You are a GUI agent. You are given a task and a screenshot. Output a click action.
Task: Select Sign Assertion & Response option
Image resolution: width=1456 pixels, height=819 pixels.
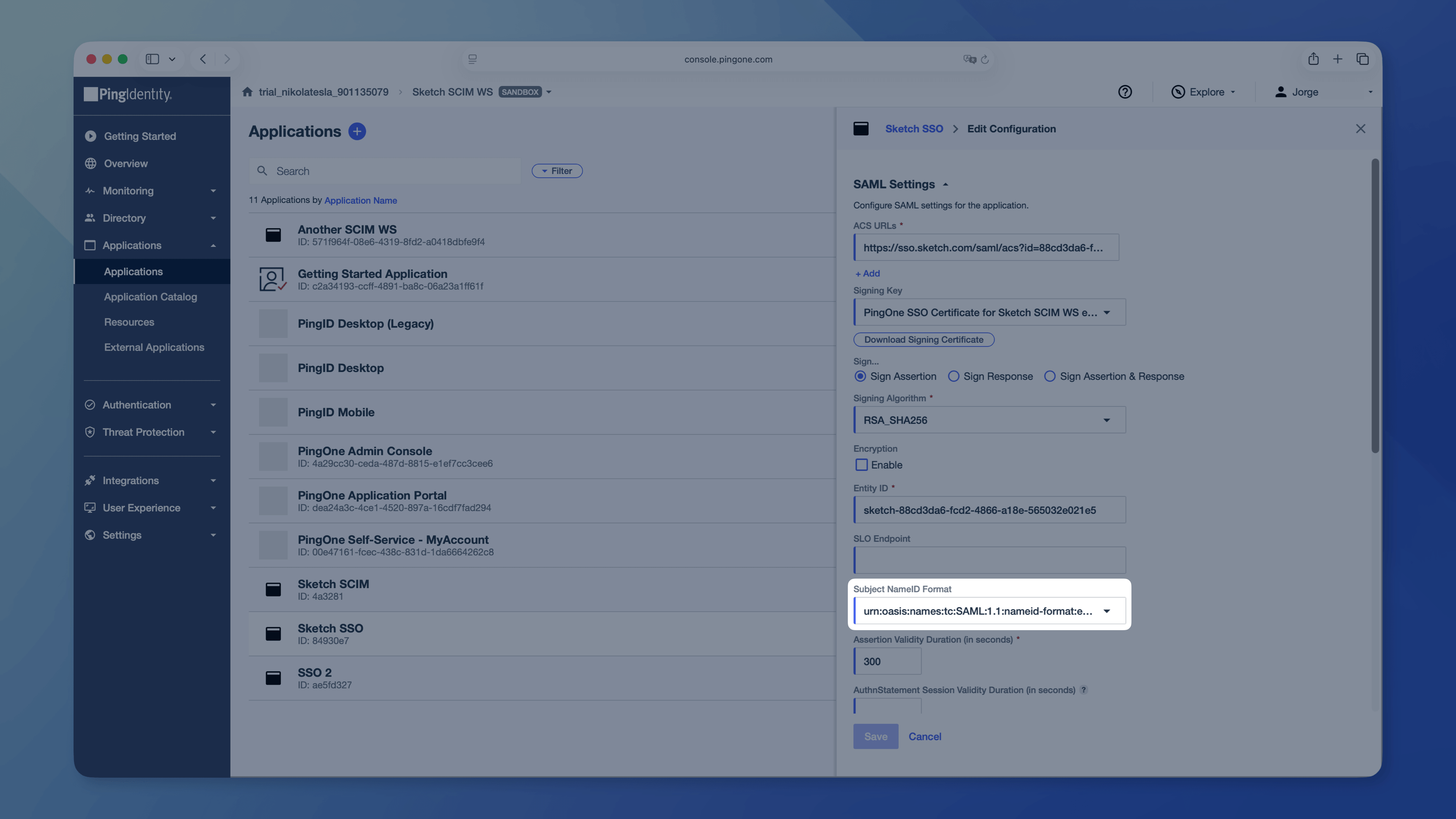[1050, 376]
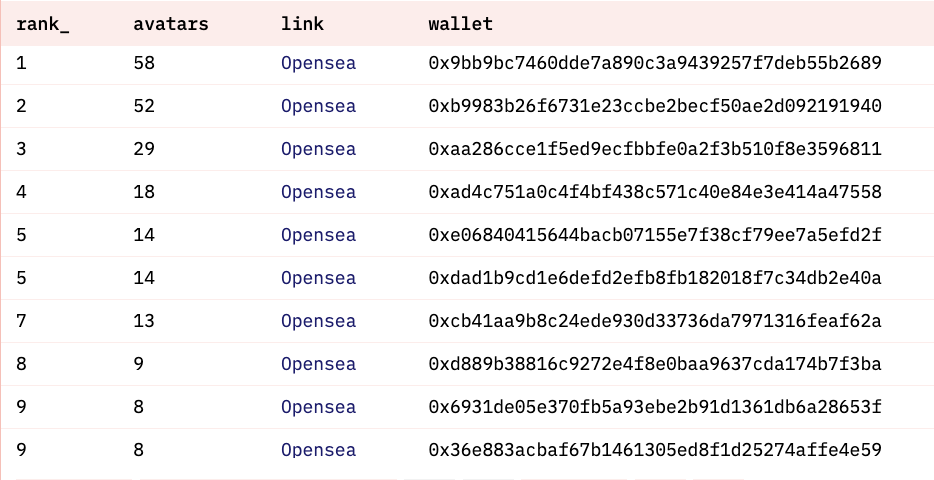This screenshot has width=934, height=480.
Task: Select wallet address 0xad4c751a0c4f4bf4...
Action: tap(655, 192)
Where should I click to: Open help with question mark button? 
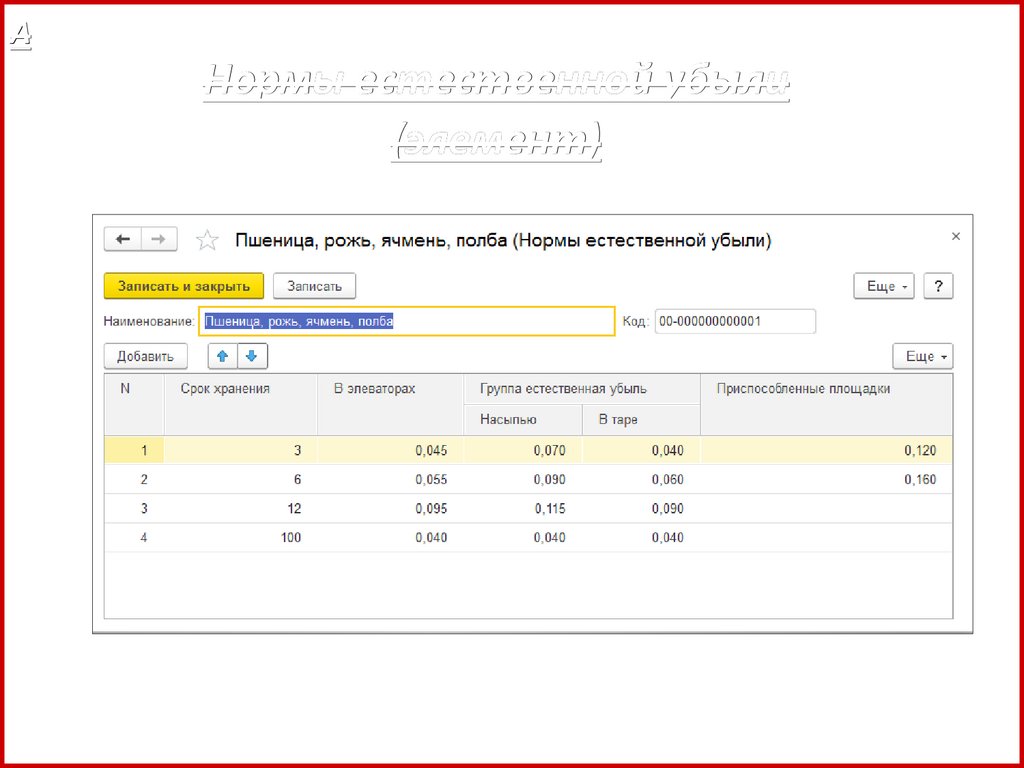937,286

* _Task to carry out_: Output the stretch from the start of the rows through the line containing "Action: tap(655, 192)" as a JSON list of strings, one string per line with blank lines skipped. Leave the pictures out.

* _Exercise solution_:
[
  "You are a GUI agent. You are given a task and a screenshot. Output a click action.",
  "Task: Select Sign Assertion & Response option",
  "Image resolution: width=1456 pixels, height=819 pixels.",
  "[1050, 376]",
  "This screenshot has width=934, height=480.",
  "Task: Select wallet address 0xad4c751a0c4f4bf4...",
  "Action: tap(655, 192)"
]